Успенский сел, стянул с себя сапоги и все прочее. Два его телохранителя шатались по берегу и делали вид, что они тут ни при чем. Успенский похлопал себя по впалому животу и сказал:

– Худею, черт его дери.

Я посоветовал ему мертвый час после обеда.

– Какой тут к черту мертвый час. Передохнуть и то некогда. А вы и английский знаете?

– Знаю.

– Вот, буржуй.

– Не без того.

– Ну и жара.

Юра перестал околачиваться и плыл к берегу классическим кролем. Он этим кролем покрывал стометровку приблизительно в рекордное для России время. Успенский приподнялся.

– Ну и плывет же, сукин сын! Кто это?

– А это мой сын.

– Ага. А вашего брата я в Соловках знал. Ну и медведь.

Юра с полного хода схватился закрай мостика и с этакой спортивной элегантностью вскочил наверх. С копны его волос текла вода, и вообще без очков он видел не очень много.

– Плаваете вы, так сказать, большевицкими темпами. – сказал Успенский. Юра покосился на неизвестное ему голое тело.

– Да, так сказать, специализация.

– Это приблизительно скорость всесоюзного рекорда. – пояснил я.

– Всерьез?

– Сами видали.

– А вы в спартакиаде участвуете? – спросил Успенский Юру.

– Коронный номер, – несколько невпопад ответил я.

– Коронным номером будет профессор X. – сказал Юра.

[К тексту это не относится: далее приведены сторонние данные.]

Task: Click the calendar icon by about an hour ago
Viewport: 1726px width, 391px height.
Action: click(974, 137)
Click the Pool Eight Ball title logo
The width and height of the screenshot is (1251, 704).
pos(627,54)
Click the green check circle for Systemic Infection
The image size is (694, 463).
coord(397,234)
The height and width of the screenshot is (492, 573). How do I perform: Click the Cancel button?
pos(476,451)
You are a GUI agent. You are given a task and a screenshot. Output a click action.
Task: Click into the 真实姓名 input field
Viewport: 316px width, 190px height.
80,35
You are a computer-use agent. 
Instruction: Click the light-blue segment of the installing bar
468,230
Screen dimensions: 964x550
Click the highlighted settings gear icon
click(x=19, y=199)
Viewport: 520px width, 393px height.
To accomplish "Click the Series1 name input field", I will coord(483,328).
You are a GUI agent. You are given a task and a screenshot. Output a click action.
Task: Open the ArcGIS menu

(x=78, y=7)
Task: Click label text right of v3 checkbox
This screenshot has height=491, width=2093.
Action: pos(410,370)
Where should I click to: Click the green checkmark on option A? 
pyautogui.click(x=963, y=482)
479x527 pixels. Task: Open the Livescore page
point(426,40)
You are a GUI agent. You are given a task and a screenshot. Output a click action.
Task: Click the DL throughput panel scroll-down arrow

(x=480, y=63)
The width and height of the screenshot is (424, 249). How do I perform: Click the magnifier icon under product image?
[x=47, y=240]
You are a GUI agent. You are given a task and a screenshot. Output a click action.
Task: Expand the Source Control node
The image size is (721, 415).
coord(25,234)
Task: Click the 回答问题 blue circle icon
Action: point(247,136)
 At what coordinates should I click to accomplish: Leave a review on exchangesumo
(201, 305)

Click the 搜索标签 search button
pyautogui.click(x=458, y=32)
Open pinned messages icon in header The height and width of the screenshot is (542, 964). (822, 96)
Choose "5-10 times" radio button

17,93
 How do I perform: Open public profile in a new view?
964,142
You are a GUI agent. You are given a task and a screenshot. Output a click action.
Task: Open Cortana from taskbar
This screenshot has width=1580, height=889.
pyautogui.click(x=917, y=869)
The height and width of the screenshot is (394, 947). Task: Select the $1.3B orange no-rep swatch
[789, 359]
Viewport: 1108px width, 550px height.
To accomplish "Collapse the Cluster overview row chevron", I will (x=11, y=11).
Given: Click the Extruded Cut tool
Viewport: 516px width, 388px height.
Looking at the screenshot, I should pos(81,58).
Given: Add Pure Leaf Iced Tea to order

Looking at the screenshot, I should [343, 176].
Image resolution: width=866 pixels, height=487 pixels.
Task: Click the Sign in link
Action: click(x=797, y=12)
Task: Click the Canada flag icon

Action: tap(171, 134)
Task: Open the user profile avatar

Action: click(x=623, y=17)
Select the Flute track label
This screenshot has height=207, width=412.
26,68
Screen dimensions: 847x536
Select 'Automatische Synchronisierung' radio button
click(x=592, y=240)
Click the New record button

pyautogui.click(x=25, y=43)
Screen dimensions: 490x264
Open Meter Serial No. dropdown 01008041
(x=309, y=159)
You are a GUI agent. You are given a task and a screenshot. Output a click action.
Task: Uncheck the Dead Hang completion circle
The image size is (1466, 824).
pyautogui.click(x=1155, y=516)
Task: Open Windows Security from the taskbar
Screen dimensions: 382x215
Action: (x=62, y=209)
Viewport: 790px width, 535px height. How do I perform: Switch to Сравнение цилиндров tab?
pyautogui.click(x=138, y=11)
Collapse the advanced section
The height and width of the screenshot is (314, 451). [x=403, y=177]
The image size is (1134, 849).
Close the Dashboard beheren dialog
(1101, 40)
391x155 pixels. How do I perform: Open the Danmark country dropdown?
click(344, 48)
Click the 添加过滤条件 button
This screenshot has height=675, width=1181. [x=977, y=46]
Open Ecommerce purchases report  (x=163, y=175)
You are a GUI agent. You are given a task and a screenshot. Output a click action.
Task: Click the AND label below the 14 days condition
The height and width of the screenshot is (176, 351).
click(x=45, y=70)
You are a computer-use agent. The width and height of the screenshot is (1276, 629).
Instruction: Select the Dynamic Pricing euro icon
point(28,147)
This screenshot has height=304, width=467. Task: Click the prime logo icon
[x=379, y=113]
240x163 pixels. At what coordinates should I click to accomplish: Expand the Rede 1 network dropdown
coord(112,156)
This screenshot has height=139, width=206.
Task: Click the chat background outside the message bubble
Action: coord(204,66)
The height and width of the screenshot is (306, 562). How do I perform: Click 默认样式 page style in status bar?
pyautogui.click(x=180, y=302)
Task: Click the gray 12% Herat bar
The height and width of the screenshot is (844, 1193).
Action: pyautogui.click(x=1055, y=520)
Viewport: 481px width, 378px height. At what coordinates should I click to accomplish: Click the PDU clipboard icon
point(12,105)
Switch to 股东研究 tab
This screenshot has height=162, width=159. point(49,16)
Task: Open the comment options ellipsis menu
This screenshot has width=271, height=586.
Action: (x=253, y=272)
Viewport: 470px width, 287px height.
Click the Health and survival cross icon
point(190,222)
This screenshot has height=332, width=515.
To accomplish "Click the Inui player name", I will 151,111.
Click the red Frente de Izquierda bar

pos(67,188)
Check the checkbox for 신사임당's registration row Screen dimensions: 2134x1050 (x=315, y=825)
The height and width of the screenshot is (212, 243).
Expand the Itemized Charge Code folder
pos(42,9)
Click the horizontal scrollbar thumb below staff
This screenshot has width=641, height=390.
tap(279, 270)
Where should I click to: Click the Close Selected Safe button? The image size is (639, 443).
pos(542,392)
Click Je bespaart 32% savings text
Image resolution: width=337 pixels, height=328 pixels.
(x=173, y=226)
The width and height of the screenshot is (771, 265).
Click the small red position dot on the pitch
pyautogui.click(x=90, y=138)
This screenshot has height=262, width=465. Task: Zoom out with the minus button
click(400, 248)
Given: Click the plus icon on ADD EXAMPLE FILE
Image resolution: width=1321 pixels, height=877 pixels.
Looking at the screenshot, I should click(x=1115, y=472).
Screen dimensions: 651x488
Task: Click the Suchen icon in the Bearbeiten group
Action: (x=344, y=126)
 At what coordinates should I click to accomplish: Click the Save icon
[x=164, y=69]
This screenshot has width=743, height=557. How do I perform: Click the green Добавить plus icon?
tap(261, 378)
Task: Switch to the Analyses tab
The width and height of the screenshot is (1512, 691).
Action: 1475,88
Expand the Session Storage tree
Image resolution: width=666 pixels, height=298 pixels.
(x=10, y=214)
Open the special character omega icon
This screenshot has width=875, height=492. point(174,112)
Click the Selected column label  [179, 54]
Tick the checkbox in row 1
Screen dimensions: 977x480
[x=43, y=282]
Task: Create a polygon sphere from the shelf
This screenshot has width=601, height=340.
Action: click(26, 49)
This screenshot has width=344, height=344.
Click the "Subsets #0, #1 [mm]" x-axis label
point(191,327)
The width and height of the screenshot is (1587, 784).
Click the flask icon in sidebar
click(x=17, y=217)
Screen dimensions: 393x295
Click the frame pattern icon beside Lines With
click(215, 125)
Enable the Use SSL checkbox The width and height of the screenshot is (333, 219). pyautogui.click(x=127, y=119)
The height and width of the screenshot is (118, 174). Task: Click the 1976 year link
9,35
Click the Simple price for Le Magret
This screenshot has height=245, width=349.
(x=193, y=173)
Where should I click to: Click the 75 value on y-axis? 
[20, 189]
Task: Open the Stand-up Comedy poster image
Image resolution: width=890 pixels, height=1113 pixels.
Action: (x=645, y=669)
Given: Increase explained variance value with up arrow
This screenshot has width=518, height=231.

Успенский недовольно покосился на меня: как это я не умею держать язык за зубами.

– Юра абсолютно в курсе дела. Мой ближайший пом. А в Москве он работал в кино помощником режиссера Ромма. Будет организовывать кинооформление спартакиады.

– Так вас зовут Юрой? Ну, что ж, давайте познакомимся. Моя фамилия Успенский… – Очень приятно. – осклабился Юра. – Я знаю, вы начальник лагеря. Я о вас много слышал.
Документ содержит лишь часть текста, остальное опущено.